Elon Musk has labelled President Donald Trump's top trade adviser, Peter Navarro, a "moron" and "dumber than a sack of bricks," highlighting divisions within the Republican administration over tariffs.
Musk's reaction on Tuesday came a day after Navarro claimed that Musk, who owns electric car company Tesla, is "not a car manufacturer — he's a car assembler."
"If you go to his Texas plant, a good part of the engines that he gets (which in the EV case are the batteries) come from Japan and come from China," Navarro said.
"The electronics come from Taiwan... what we want — and the difference is in our thinking and Elon's on this — is that we want the tires made in Akron. We want the transmissions made in Indianapolis. We want the engines made in Flint and Saginaw. And we want the cars manufactured here."
"Navarro is truly a moron. What he says here is demonstrably false," Musk responded.

US President Donald Trump is refusing to budge on his swingeing tariffs despite countries retaliating and global recession warnings growing louder. Here is how the tariffs could affect wallets of Americans.
The billionaire Trump adviser, who has been dismantling federal agencies through the Department of Government Efficiency (DOGE), added that "Tesla has the most American-made cars.
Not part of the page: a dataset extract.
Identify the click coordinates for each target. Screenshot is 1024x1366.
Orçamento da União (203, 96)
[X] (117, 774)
Navarro is dumber than a sack of bricks."
The world's richest man recently backed a free-trade zone between North America and Europe — a wish at odds with Trump's flagship tariffs.
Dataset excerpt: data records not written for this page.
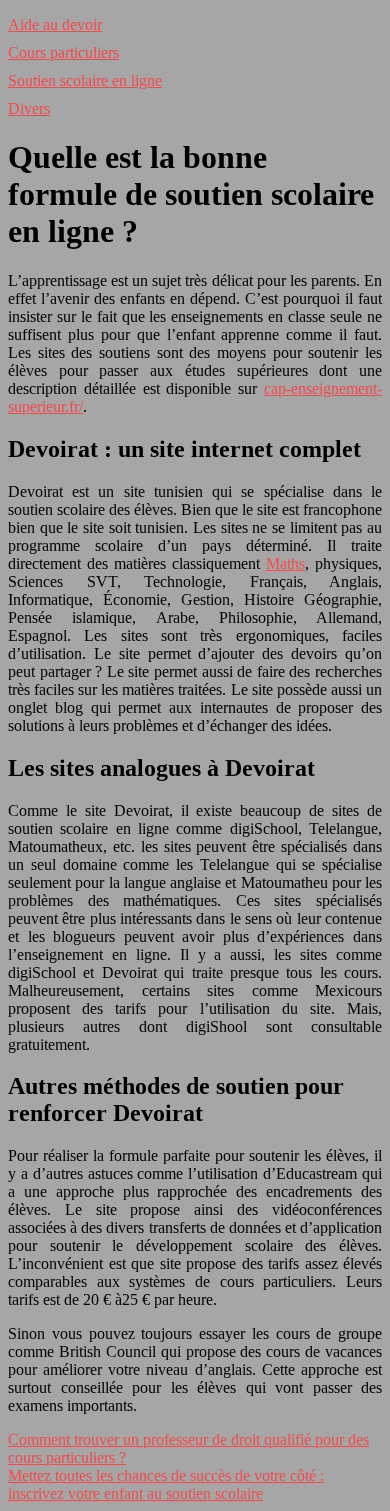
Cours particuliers (63, 52)
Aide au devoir (55, 24)
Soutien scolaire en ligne (85, 80)
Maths (285, 563)
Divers (29, 108)
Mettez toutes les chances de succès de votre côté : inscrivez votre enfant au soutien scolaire (166, 1484)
The US president has ruled out any pause in his aggressive stance despite retaliatory action from China and signs of criticism from within his Republican Party.
The Navarro-Musk feud highlights growing public tensions as Trump remains firm on tariffs.
On Sunday billionaire Trump backer Bill Ackman wrote on social media that the tariffs would cause an "economic nuclear winter" and asked the president to pause them.
Prominent Trump supporters, including Barstool Sports founder Dave Portnoy and podcast host Joe Rogan, have expressed similar concerns about the tariffs.
Markets plummeted for a second day, erasing trillions from investment and retirement portfolios. Analysts now foresee an increased risk of a US-led global recession.